Your child is injured while playing in a municipal park. Can the municipality be held responsible? Under what circumstances?
THE FACTS
A 13-year-old adolescent is playing soccer with friends one evening. The ball is hit out of bounds, coming to rest under a shrub; the young boy goes to fetch it. The shrub, a hawthorn, is not familiar to the boy. When he stands up to return to the field, his eye is pierced by one of the shrub’s thorns. As a result of the accident, the young boy has to undergo several surgical procedures, which both disrupt and upset him and his family. Further, despite the surgeries, the boy’s vision remains impaired which limits his activities, especially sports. The young man and his parents file a suit against the municipality for damages and inconvenience.
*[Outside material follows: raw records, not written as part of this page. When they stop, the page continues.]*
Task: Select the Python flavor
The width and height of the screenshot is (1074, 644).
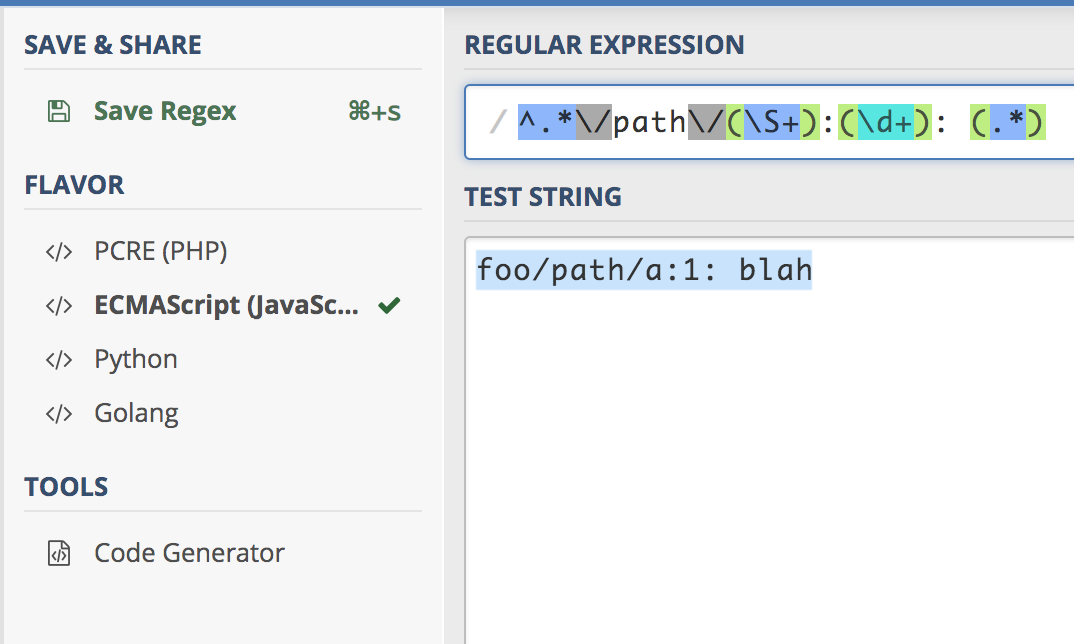Action: 136,358
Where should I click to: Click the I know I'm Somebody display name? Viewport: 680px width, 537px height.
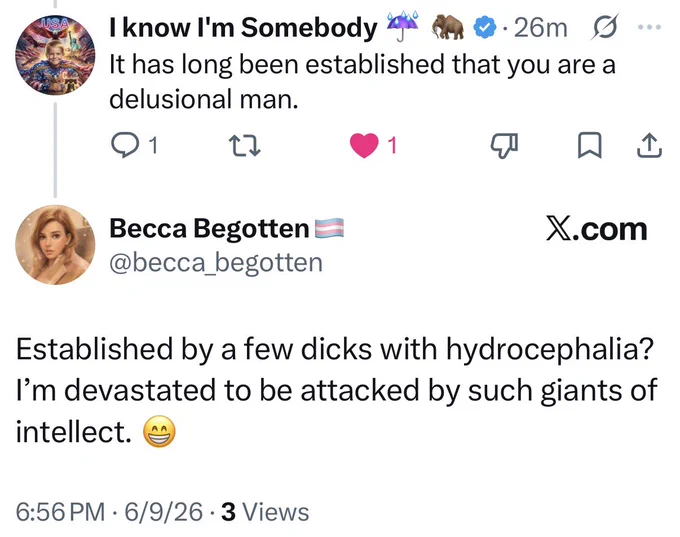click(243, 27)

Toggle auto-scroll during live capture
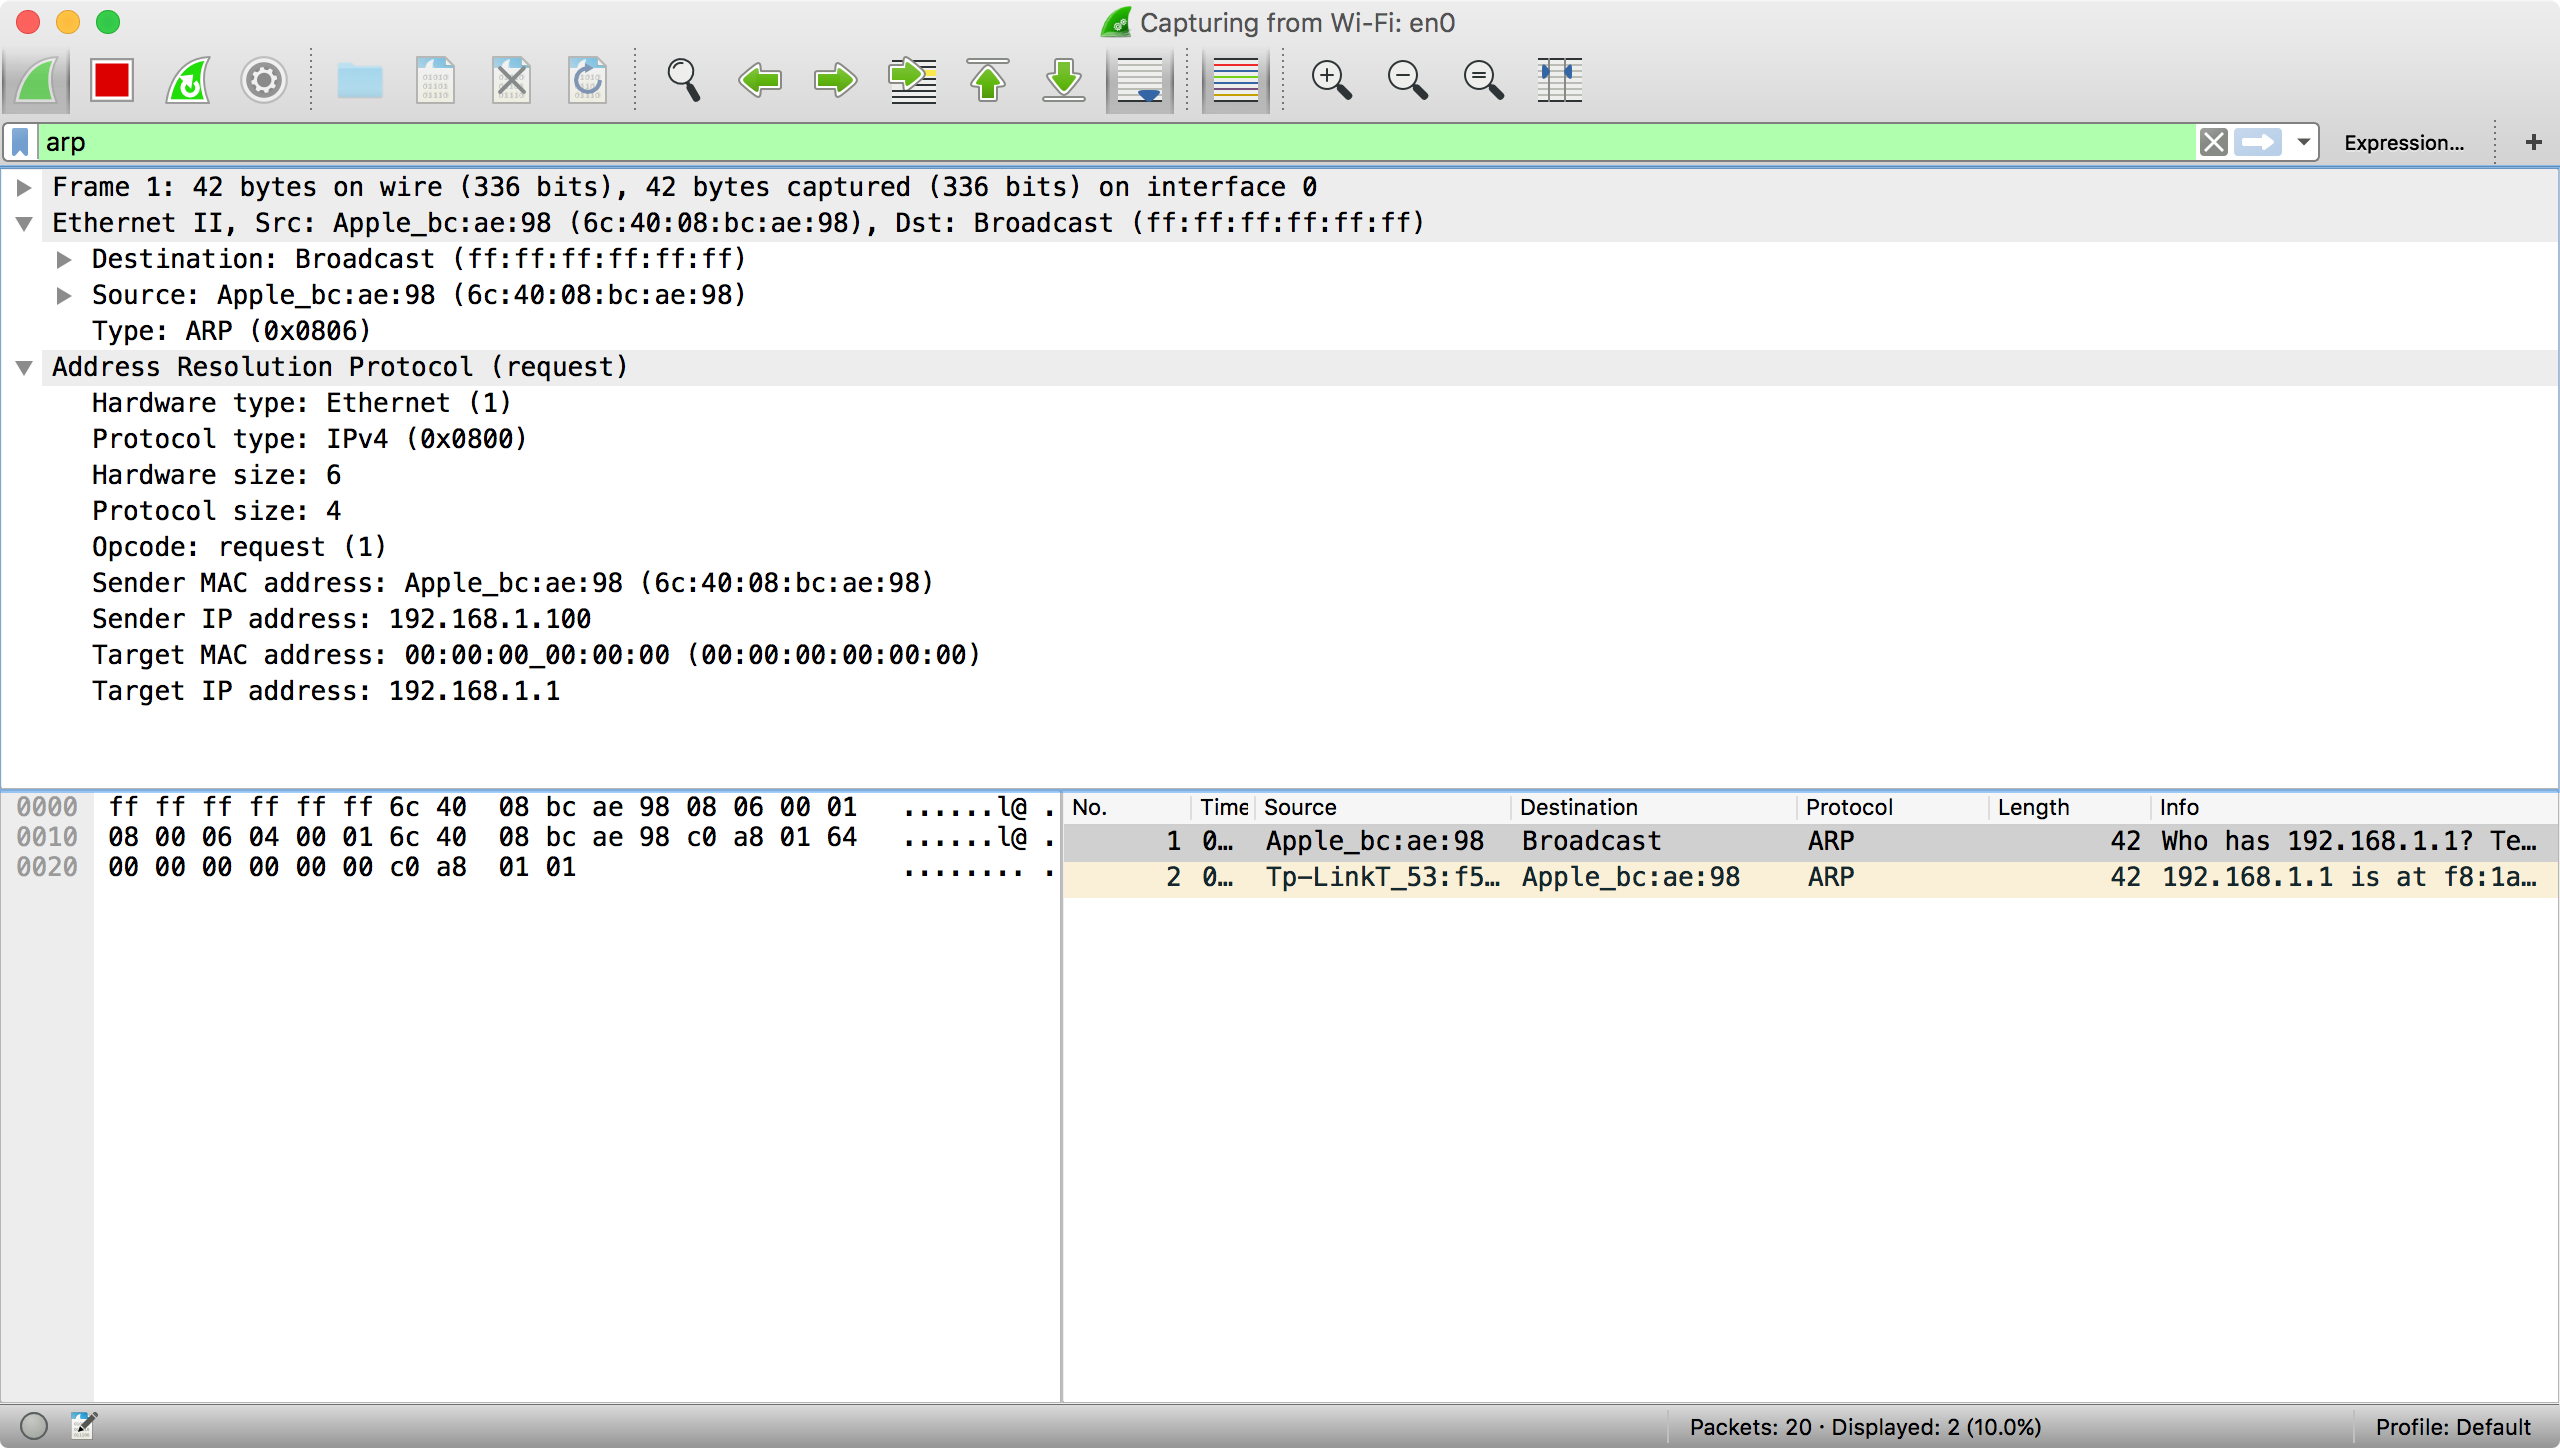tap(1140, 80)
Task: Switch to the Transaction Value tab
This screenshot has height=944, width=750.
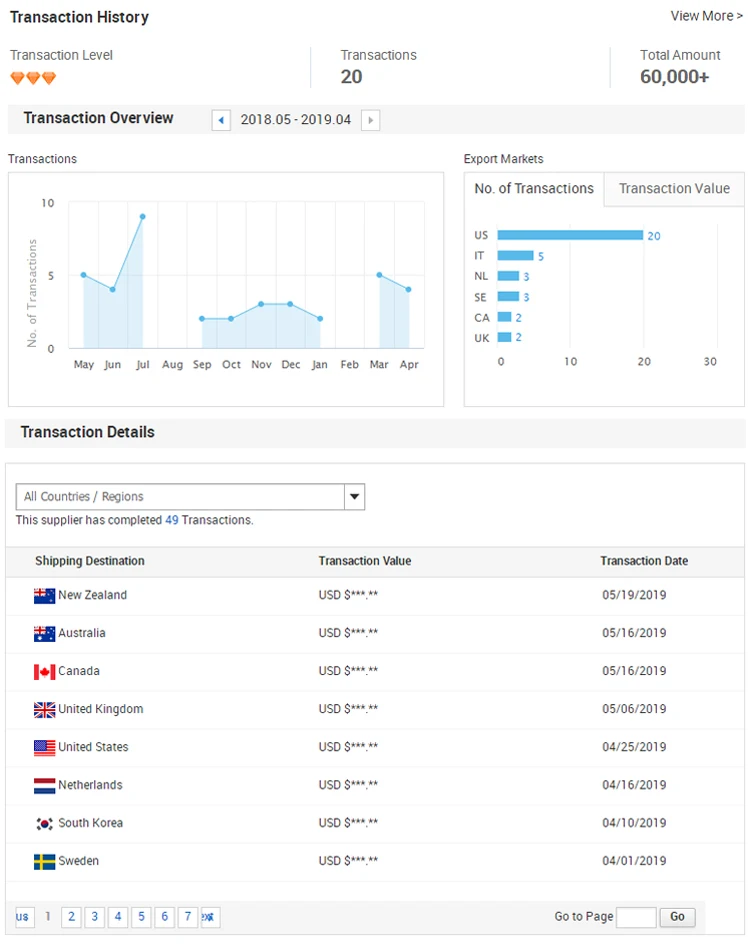Action: pyautogui.click(x=673, y=189)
The municipality denies any responsibility.
THE ISSUE
Is the municipality responsible for the child’s injuries?
THE DECISION
The claim is allowed.
THE GROUNDS
In order for the municipality to be held responsible for damages, the adolescent and his family must prove that the municipality committed an error, that there was an injury, and that there is a causal link between the two. So, on the one hand, was the municipality at fault? And on the other, were the parents negligent in carrying out their obligation to ensure the well being of their child? It was determined that the parents had not committed an error in this regard. As for the municipality, it has an obligation to the users of its public parks, to make the best effort to ensure their safety. The municipality must act as a “responsible person” and take measures to ensure that park users are not injured. In this case, the Judge ruled that the municipality failed in its best-effort obligation, in three ways. First, the hawthorn should not have been planted so close to a soccer field; doing so puts players in unnecessary danger. Second, the municipality should have pruned the shrub in question in order to avoid the potential for injury to park users. Third, the municipality should have warned park users of the presence of the hawthorn and of its dangers. The injury to the boy having been proved, the Tribunal determined that there was a direct causal link between the municipality’s error and the injury. The Tribunal allowed the request.
ReferencesMassy v. St-Laurent (Town of), Superior Court (S.C.) Montréal 500-05-029725-973, April 23, 2003, Judge Danielle Richer (J.E. 2003-1530; www.jugements.qc.ca).
Québec Civil Code, (L.Q. 1991, c. 64), art.1376, 1457.